Dionne Rose, Staff Reporter
THE ISSUE of Letters of Undertaking and Guarantees again took the spotlight at yesterday's Public Accounts Committee (PAC) meeting.
This time the issue was a $254-million loan agreement signed between the Belgian and Jamaican governments for the purchasing of buses for the Jamaican Urban Transit Company, JUTC.
According to Auditor General, Adrian Strachan the loan agreement was not brought to Parliament for approval.
Mr. Strachan said that it was a straight loan to the government and the proceeds of the loan took the form of a provision of buses.
"What should have happened is that the related cost should have been included in the Estimates of Expenditure through the portfolio ministry and the matter brought to Parliament for parliamentary approval," he said.
"The net effect of what happened is that Parliament was kept out of the loop and the accounts did not reflect the full extent of governmental expenditure for the period under review," he explained.
He said as a result, the ministry would have to include it in set off supplementary estimates.
Mr.
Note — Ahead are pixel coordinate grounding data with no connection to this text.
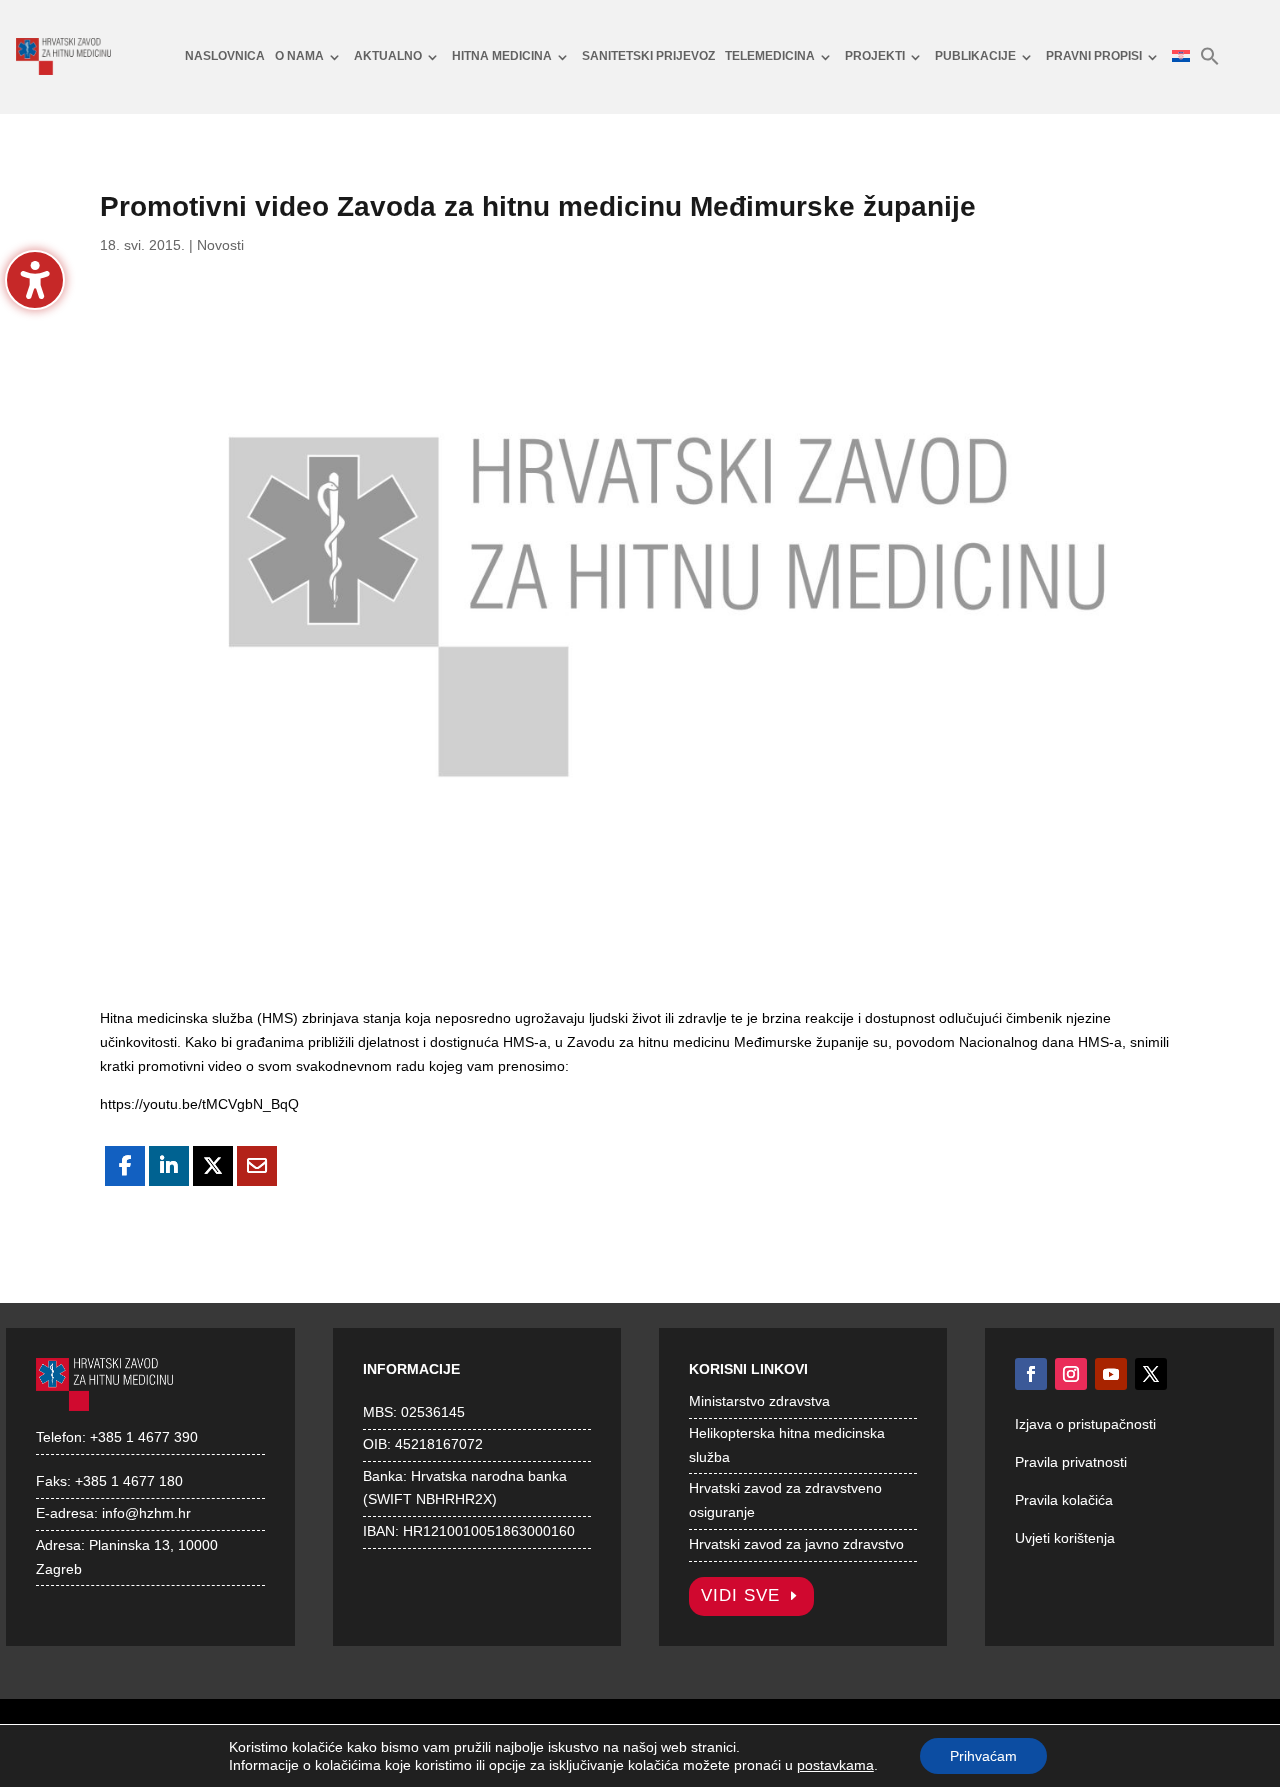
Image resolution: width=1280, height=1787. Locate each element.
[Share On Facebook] (125, 1166)
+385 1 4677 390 (144, 1437)
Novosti (220, 245)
Strachan said this was an attempt to tidy up something that has gone wrong.
"What you are doing is rubber stamping something that has taken place," he said. "The right approach is that it ought to have been brought to Parliament on a timely basis so that it can be included in the estimates and accounts for the year in which the transaction had taken place."
But PAC members, Delroy Chuck and Abe Dabdoub insisted that there should be some form of penalty for these repeated actions by the Finance Ministry.
"Government through the Ministry of Finance has been acting illegally for many years - what they have done is undermine the authority of the elected representatives of the people," he said.
WHO IS TO RESTRAIN GOVERNMENT
"There must be some sanction when Government does this! Who is to restrain government?" he asked.
"All these things are irregular and when the Auditor General says it is illegal then, some sanction must run!" he said.
However Financial Secretary, Colin Bullock said the loan transaction was a government to government loan and it would not have fallen under the Solicitor General's opinion that letters of undertaking should be submitted to Parliament for approval.
" ... We admit the issue in terms of the accounting procedure, in terms of recognising the expenditure and the debt year in which it was undertaken," he said.